(Items from a dataset)
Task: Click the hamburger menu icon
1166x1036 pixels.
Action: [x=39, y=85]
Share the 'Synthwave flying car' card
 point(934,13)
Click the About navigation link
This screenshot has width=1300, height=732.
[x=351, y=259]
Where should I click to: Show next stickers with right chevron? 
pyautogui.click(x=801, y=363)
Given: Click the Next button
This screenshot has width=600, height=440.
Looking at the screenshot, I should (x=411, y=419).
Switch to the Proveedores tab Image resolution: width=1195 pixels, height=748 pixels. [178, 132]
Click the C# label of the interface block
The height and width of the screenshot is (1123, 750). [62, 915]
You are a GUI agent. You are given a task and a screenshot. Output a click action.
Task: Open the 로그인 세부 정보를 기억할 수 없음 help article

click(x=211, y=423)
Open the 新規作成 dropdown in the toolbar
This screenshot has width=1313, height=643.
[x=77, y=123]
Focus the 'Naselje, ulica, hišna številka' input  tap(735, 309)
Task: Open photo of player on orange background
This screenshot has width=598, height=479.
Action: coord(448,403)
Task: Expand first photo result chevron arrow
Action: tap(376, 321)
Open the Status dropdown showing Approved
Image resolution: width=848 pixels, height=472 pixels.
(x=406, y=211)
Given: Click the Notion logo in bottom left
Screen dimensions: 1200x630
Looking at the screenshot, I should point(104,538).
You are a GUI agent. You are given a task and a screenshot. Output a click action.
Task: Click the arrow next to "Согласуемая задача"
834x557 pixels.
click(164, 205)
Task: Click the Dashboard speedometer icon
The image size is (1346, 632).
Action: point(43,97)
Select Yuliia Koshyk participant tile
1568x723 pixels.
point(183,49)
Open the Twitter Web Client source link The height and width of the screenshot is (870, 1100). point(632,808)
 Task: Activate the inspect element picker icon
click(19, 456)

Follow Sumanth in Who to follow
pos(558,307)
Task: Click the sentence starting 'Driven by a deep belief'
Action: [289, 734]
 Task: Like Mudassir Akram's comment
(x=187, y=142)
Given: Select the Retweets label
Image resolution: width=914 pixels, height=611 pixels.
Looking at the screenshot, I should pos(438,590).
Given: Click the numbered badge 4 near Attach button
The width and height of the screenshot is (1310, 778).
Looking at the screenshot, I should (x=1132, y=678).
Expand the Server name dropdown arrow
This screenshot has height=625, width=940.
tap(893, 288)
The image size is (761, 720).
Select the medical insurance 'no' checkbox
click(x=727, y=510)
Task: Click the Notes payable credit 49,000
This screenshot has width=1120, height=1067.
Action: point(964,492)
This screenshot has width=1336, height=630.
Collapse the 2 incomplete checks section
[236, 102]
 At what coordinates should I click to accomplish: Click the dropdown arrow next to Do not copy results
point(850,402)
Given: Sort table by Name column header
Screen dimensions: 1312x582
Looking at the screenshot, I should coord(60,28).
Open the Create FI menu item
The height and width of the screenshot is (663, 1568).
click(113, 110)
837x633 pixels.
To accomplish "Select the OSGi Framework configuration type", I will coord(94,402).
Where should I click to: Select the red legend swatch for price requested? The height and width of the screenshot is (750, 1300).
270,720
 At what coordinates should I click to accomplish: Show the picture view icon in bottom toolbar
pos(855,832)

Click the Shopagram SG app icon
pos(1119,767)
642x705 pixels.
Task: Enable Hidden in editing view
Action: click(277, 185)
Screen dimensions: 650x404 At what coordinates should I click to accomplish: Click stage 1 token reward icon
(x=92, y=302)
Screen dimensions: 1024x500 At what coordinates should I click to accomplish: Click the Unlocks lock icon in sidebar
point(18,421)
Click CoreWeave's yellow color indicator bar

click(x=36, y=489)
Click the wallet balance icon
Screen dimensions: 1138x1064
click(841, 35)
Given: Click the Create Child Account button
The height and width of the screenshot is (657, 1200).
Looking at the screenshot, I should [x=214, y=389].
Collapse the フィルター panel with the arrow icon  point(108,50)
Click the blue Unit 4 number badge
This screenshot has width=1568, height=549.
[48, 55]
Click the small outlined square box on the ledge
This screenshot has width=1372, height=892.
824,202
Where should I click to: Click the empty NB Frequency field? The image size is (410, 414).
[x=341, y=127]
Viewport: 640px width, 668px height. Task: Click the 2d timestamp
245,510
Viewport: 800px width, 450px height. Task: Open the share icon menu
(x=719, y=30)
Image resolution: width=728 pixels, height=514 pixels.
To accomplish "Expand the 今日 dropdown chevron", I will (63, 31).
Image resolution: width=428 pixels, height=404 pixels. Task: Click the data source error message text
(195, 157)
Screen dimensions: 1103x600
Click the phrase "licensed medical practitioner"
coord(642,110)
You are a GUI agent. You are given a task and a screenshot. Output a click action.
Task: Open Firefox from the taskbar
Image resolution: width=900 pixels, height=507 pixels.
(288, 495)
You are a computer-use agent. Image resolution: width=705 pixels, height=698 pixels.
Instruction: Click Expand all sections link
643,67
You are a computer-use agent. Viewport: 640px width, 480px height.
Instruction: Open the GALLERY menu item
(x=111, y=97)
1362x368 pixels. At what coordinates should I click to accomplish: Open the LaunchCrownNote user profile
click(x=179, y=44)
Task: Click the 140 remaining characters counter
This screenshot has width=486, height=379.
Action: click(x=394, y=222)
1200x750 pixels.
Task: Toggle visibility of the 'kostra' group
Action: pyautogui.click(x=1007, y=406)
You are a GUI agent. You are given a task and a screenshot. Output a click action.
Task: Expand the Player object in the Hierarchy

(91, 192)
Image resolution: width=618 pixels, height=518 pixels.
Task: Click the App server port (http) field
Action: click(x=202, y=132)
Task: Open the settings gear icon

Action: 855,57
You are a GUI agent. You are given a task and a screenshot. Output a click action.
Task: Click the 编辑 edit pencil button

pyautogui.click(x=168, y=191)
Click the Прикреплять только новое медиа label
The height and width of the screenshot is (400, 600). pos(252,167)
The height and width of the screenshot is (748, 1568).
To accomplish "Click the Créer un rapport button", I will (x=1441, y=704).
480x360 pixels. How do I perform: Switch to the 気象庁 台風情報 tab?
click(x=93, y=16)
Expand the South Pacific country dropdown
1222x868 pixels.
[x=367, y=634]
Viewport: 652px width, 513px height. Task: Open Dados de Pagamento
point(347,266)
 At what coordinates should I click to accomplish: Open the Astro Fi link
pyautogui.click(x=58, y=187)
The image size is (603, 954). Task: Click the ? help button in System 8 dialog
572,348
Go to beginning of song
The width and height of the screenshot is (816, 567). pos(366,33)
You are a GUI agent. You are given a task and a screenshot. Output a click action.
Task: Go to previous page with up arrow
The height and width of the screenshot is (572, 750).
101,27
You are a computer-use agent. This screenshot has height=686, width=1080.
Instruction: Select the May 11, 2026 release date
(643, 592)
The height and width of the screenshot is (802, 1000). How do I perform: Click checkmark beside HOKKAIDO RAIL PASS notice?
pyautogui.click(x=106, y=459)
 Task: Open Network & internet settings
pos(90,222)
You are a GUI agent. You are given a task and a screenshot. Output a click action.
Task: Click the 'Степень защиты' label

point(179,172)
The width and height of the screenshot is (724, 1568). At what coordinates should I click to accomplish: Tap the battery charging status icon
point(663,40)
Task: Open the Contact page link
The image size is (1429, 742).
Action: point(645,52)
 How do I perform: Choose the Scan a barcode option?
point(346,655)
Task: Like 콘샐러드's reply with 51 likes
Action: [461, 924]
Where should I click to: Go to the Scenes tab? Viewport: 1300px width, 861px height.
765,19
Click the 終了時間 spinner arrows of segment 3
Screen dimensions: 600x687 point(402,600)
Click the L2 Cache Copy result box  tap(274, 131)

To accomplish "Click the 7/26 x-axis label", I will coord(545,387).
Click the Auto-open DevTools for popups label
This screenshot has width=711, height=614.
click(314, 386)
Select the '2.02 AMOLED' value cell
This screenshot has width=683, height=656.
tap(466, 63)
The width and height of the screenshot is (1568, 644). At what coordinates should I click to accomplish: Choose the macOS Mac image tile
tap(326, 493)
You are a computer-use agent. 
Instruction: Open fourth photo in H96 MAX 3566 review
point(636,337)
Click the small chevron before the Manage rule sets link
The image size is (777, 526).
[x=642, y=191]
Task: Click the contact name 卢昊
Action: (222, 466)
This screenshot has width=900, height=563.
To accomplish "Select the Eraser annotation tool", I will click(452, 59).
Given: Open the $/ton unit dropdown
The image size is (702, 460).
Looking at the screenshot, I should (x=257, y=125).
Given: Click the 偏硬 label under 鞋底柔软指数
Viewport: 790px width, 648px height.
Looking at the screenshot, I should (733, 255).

> _Exercise instructions_
Every line that holds the string "page" must be copied from the records above.

> _The completed task_
Task: Go to previous page with up arrow
Task: Open the Contact page link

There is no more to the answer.